O Superior Tribunal de Justiça (STJ) negou o pedido de habeas corpus apresentado pela defesa de Laudelino Ferreira Vieira, apontado como uma das lideranças do Primeiro Comando da Capital (PCC). A defesa buscava a transferência do detento da Penitenciária Federal de Porto Velho (RO) para o sistema prisional de Mato Grosso do Sul.
Laudelino cumpre pena que soma 95 anos, 3 meses e 4 dias de prisão. No pedido, os advogados alegaram que o prazo de permanência dele no sistema penitenciário federal já teria expirado, tornando sua continuidade na unidade prisional irregular.
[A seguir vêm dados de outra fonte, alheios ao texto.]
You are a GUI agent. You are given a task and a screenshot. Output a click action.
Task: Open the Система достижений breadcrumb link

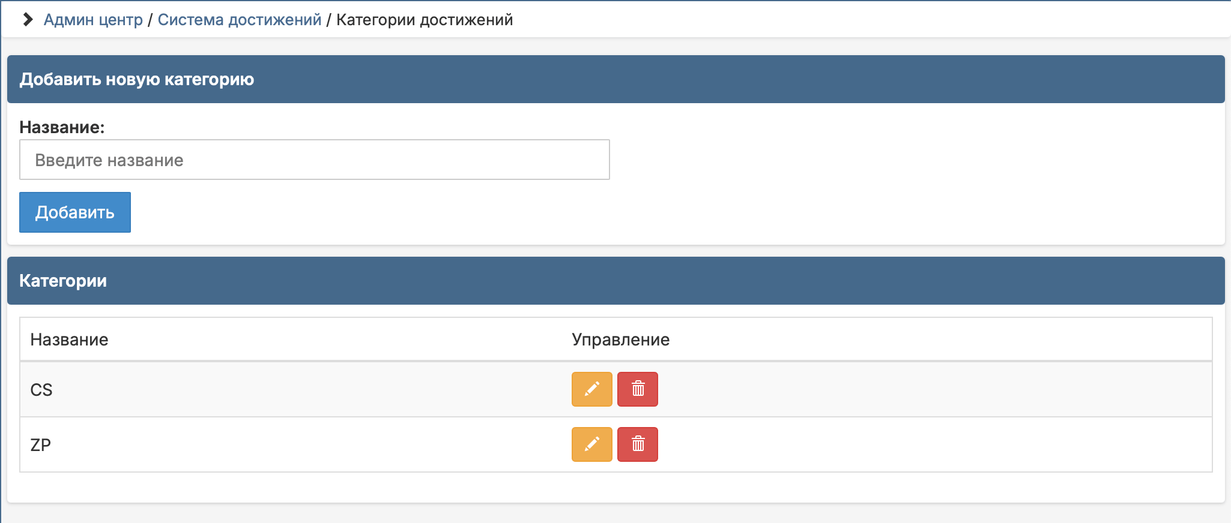point(238,19)

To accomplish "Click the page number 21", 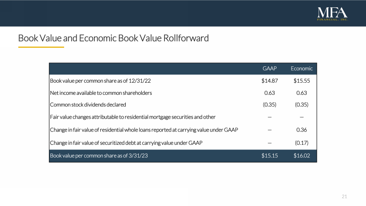I will [344, 197].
Entretanto, a solicitação foi rejeitada pelo ministro Luis Felipe Salomão, vice-presidente do STJ no exercício da Presidência. Na decisão, o magistrado destacou que o pedido não poderia ser analisado pela Corte, já que o Tribunal de origem ainda não julgou o mérito da ação.
Histórico de fugas
Conforme consta nos autos, Laudelino fugiu do sistema prisional de Mato Grosso do Sul em 2021 e permaneceu foragido até ser capturado, em 2023, na cidade de Santa Cruz de La Sierra, na Bolívia.
O detento também é citado por participação na tentativa de fuga registrada em 2012 no Estabelecimento Penal Jair Ferreira de Carvalho, em Campo Grande, além do motim ocorrido em 2014 na Penitenciária Estadual de Dourados (PED).
Após sua recaptura, em razão da suspeita de um plano de resgate, ele foi transferido de Corumbá para Campo Grande por via aérea, devido aos riscos de um deslocamento terrestre.
Roubo de aeronaves em Aquidauana
Laudelino é apontado como um dos responsáveis pela organização criminosa envolvida no roubo de três aeronaves ocorrido em 2021, em um aeroclube de Aquidauana.
Na ação, cerca de 18 criminosos invadiram o hangar durante a madrugada, renderam o vigia e seus dois filhos e os amarraram com lacres próximos ao tanque de combustível enquanto abasteciam os aviões. Em seguida, fugiram levando as três aeronaves.
Os suspeitos estavam encapuzados, fortemente armados e usando luvas. Segundo as investigações, parte do grupo falava espanhol, embora também houvesse brasileiros entre os envolvidos. A invasão ocorreu pelos fundos do aeroclube, na região da Vila 40, e algumas ferramentas utilizadas pelos criminosos foram abandonadas durante a fuga.
As investigações apontaram que as aeronaves seriam utilizadas pelo tráfico internacional de drogas, com destino à Bolívia. Após o crime, a Força Aérea Brasileira (FAB) emitiu um alerta nacional para auxiliar na localização dos aviões roubados.